Pond ecology is considered the interaction of the life in the pond with the environment that exists there, he said, adding that humans are adding to the unsteadiness by feeding breadcrumbs to the waterfowl.

“We talked about having good balance and water flow and how to improve it,” he said about maintaining that ecological balance.

He compared it to how both Wheeler Farm and Murray City Park added sandbars to their lake areas which “seemed to be the fix with a sandy bottom and get the nastiness out.”

Then, Flannigan and the students took to their bikes, scooters and running shoes and headed south along the Jordan trail, going upriver to observe discharge water from West Jordan’s South Valley Water Reclamation Facility. 

In the past, students have toured the facility, but during the COVID-19 pandemic, that isn’t an option, so students tested water conditions at that point.

“They learned the water quality was better than the river as any reclaimed water that is added back into the Jordan River has to be of improved levels,” he said. 

Junior Zoe Welch was one of the students at the Friday field study.

“It was great that we were able to apply what we’re learning to real life,” she said. “We learned the Jordan River is built in certain ways, so it helps keep it clean for the animals’ habitat and our water healthy and protects our environment.”

Flannigan and colleague Hayden Bove also took their environmental sciences classes on walking field trips around the Hillcrest campus.

Through the years, Flannigan’s students have compiled data from the local canal that has been used to irrigate the fields. This year, as water already was turned off, they walked to Little Cottonwood Creek to study and test the water. 

“This is allowing students to gather information, analyze and understand the world instead of just memorizing facts,” he said.

Students also build aquariums from kits to understand the relationship between gravel, snails and algae, studying nitrate and oxygen levels and learning about carbon cycles.
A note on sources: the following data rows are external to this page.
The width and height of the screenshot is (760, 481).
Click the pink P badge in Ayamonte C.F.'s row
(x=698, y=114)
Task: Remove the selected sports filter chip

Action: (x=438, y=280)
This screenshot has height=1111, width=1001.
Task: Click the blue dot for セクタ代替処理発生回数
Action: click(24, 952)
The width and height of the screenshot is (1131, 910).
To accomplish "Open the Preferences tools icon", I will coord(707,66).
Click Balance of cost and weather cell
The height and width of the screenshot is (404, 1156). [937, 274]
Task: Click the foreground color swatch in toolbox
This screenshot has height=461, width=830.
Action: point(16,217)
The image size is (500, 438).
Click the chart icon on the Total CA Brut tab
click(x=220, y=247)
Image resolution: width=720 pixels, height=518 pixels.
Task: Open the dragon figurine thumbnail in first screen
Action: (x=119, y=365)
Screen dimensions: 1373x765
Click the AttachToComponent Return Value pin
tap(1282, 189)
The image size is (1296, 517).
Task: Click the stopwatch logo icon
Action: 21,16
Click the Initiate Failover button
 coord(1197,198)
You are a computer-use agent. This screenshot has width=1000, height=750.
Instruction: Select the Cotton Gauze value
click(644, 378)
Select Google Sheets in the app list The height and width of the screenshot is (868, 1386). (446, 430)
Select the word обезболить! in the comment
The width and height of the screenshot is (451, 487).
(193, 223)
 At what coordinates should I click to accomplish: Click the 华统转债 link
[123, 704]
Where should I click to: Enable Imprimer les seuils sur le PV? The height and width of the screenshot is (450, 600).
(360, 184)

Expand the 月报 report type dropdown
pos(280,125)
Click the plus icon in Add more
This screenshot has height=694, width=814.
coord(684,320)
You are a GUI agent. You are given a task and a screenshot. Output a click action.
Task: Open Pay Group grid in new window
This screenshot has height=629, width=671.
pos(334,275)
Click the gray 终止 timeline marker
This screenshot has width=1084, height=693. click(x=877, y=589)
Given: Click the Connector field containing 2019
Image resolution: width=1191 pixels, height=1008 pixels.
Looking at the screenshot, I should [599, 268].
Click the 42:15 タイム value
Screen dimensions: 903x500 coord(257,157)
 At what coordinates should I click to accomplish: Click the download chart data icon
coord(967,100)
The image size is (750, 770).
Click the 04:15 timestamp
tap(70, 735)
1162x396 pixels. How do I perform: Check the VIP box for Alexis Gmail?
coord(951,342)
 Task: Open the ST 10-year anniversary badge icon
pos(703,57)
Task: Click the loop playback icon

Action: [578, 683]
After watching it for three weeks, they make a change that could either improve or harm those levels and make conclusions based on their data.

“They learn how nature works and the big impact of how humans can affect those systems,” he said.

Throughout the years, his students have tested the soil quality around campus, the mud from the canal and for the past four years, the school garden.

“We can amend the garden’s soil and track it to see what works,” he said, adding that Earth Club students found a new location for the school garden in the spring as the current garden in the courtyard of the 58-year-old building will be demolished as part of the school’s reconstruction.

Three years ago, the environmental studies students looked at sustainable energy designs and created a plan for the new school building.

“They looked at the sun angle to help heat up the floors of the building and what kinds of shades could apply to the building. They had sustainable features that could be built into the new design of the building and a group of them took the proposal to the architect and presented it,” he said.

As a result, the new school building will have solar wiring available for hookup.

“I’m teaching concepts of the real world we live in and these students are gaining so much more from these experiences,” he said. 

To start the year, students had the opportunity to learn more about COVID-19 as socially distanced, they sang their ABCs over petri glasses wearing their masks correctly, wearing their mask on without covering their noses, and without a mask. Then, they traced the number of colonies of bacteria, with the masked test as the base.

“There were three times more colonies in the no mask petri glasses and two times when they wore it with their nose out,” he said. “It captured the students’ attention because here was something that they’re living now, a public health concern. These are opportunities they’re learning about in the world they live in, after studying the concepts of the class and then, able to apply their knowledge.”